Como podemos prever que venha a ser a ação executiva daqui a 20 anos?

Terá de existir uma consolidação e um aperfeiçoamento deste sistema. Continuamos a ter de fazer evoluir o processo eletrónico. Por exemplo, ainda não existem penhoras eletrónicas de ordenados e que poderiam ajudar a tornar a ação executiva ainda mais efetiva. Acrescentaria que o sistema tem de evoluir para ser adaptável e gerível a situações de crise. Não me refiro a crises financeiras, mas a crises no sistema. Ele tem de ser capaz de responder rapidamente a um aumento ou a uma redução significativa do número de processos entrados. E aqui devemos refletir sobre outro tema: não é aberto há muito tempo um concurso para Agentes de Execução. O sistema tem de arranjar uma forma rápida de isso poder acontecer, caso aumente muito o número de processos. E, muitas vezes, os processos aumentam por existir um desenvolvimento económico e não por uma crise. Eu diria que, nos próximos 20 anos, o sistema vai ter de criar alguns mecanismos de gestão e adaptação para poder, rapidamente, responder a oscilações.

Como analisa o papel dos Agentes de Execução no cumprimento desta reforma?

São o meio para a realizar e cumprir esta função. Os Agentes de Execução são absolutamente essenciais, sob pena desta reforma não existir ou não funcionar. Grande parte da reforma baseou-se na circunstância de deixarem de ser os Oficiais de Justiça a realizar as diligências de execução e passarem a ser agentes privados, no início, solicitadores, depois, juntaram-se os advogados e, agora, licenciados em Direito, na órbita da Comissão para o Acompanhamento dos Auxiliares da Justiça e da Ordem dos Solicitadores e dos Agentes de Execução. Agora, temos de refletir sobre o que é preciso fazer para que continue a funcionar bem.

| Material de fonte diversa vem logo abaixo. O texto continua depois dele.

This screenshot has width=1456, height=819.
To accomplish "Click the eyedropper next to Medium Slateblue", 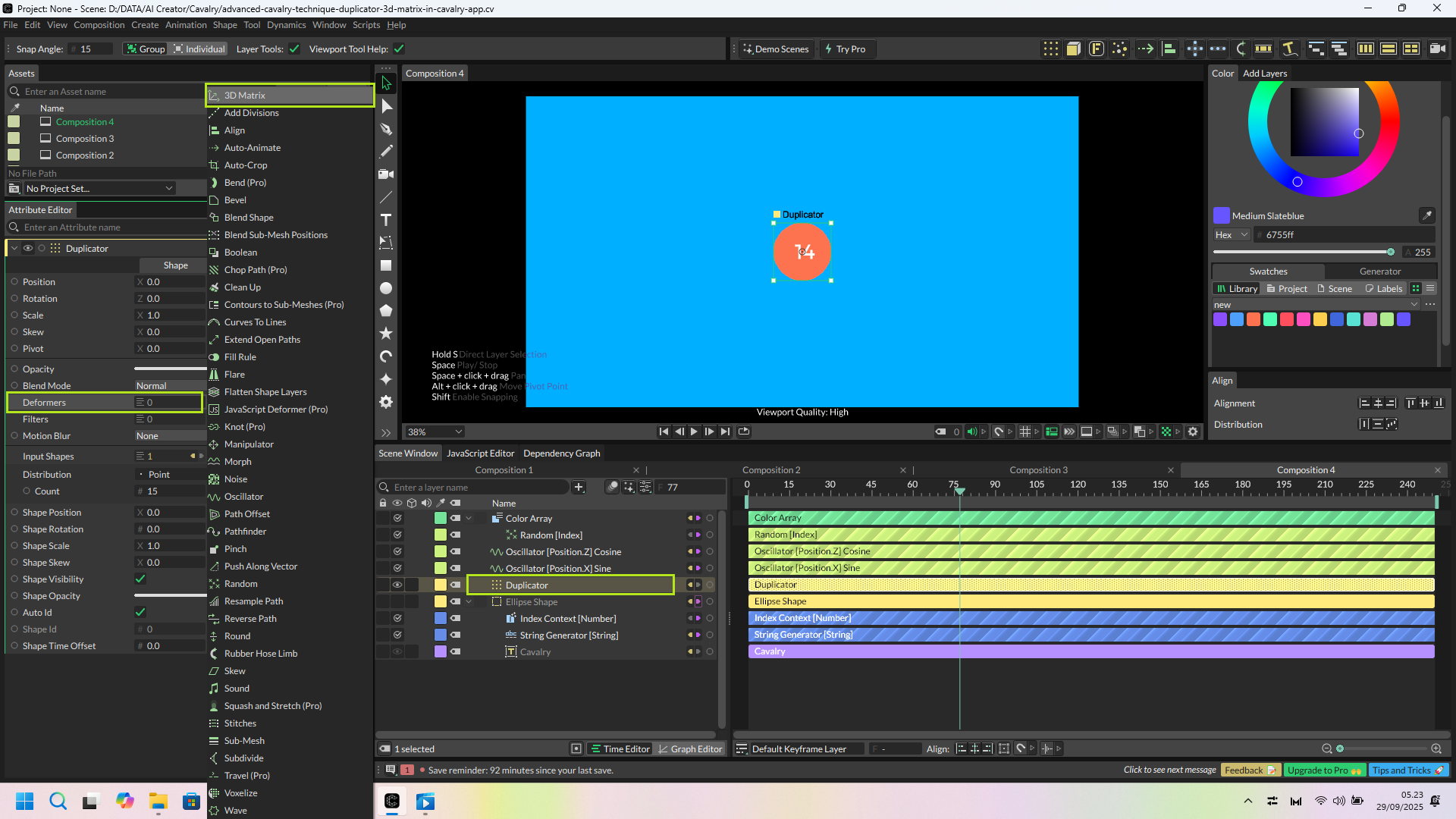I will click(x=1426, y=215).

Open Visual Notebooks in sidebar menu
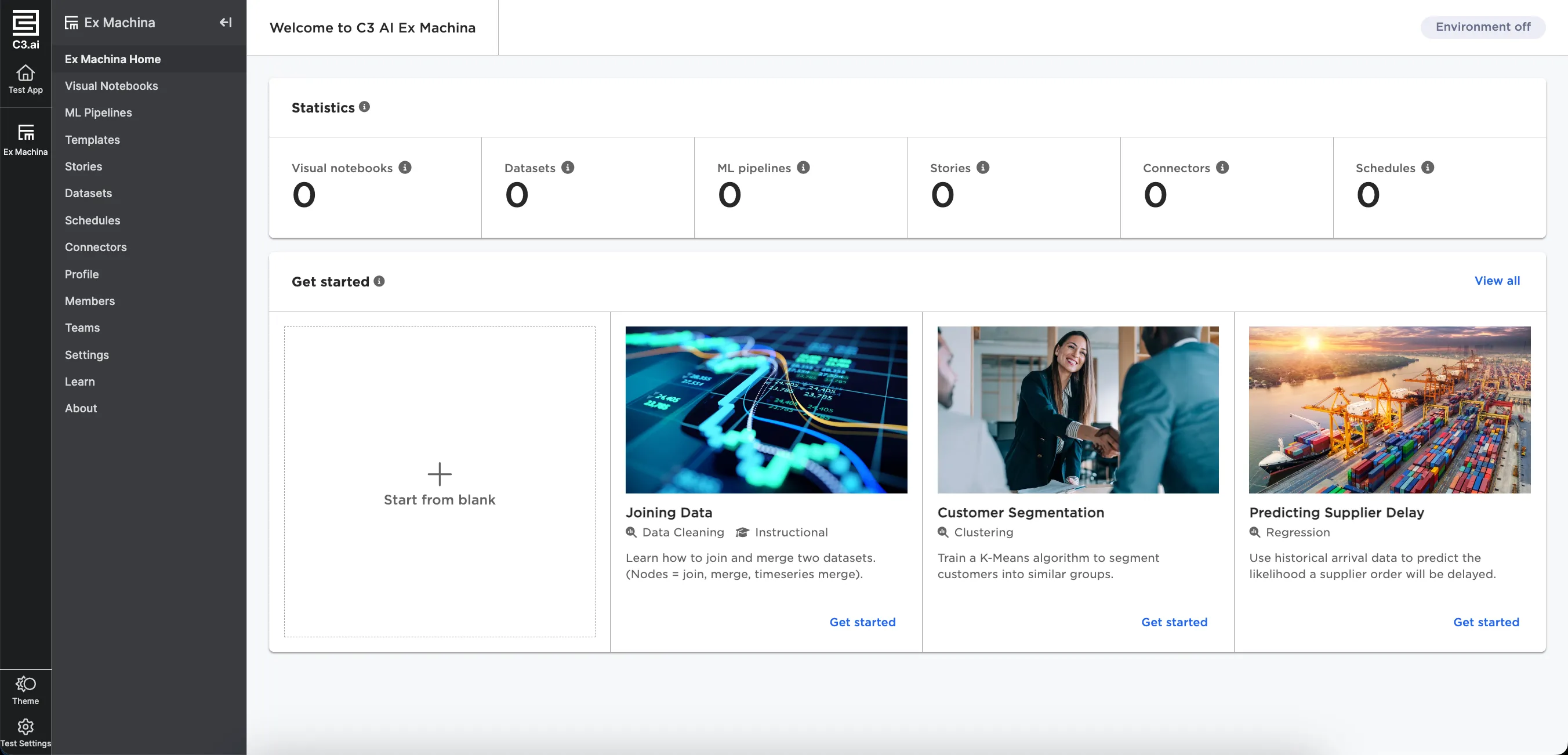[x=111, y=86]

Quatro medidas: estarem habituados a usar as mais modernas e inovadoras ferramentas eletrónicas, terem um comportamento disciplinar e deontológico excelente e não existirem tendências corporativistas na gestão do sistema. Por fim, estar à frente do tempo. A ação executiva envolve muitas ações mecânicas e há uma certa tendência para a máquina substituir o homem. Aqui, como em todas as profissões jurídicas, temos de estar à frente do nosso tempo, temos de saber onde vai estar o nosso valor acrescentado no futuro e onde é que vamos fazer mais falta, melhorando os nossos procedimentos e automatizando o mais possível para nos dedicarmos a tarefas mais importantes.

E pensando no que é o funcionamento da Justiça em Portugal, que desafios e oportunidades antevê?

O desafio da, cada vez maior, utilização de meios eletrónicos para automatizar os processos judiciais e torná-los mais rápidos. O desafio de encontrar o valor acres- centado da intervenção humana e de não a dedicar a tarefas maquinais. O desafio da comunicação e de falar a língua das pessoas. O desafio de dar um papel mais relevante para a resolução alternativa de litígios. E o desafio de utilizar mais a gestão nos tribunais e na Justiça.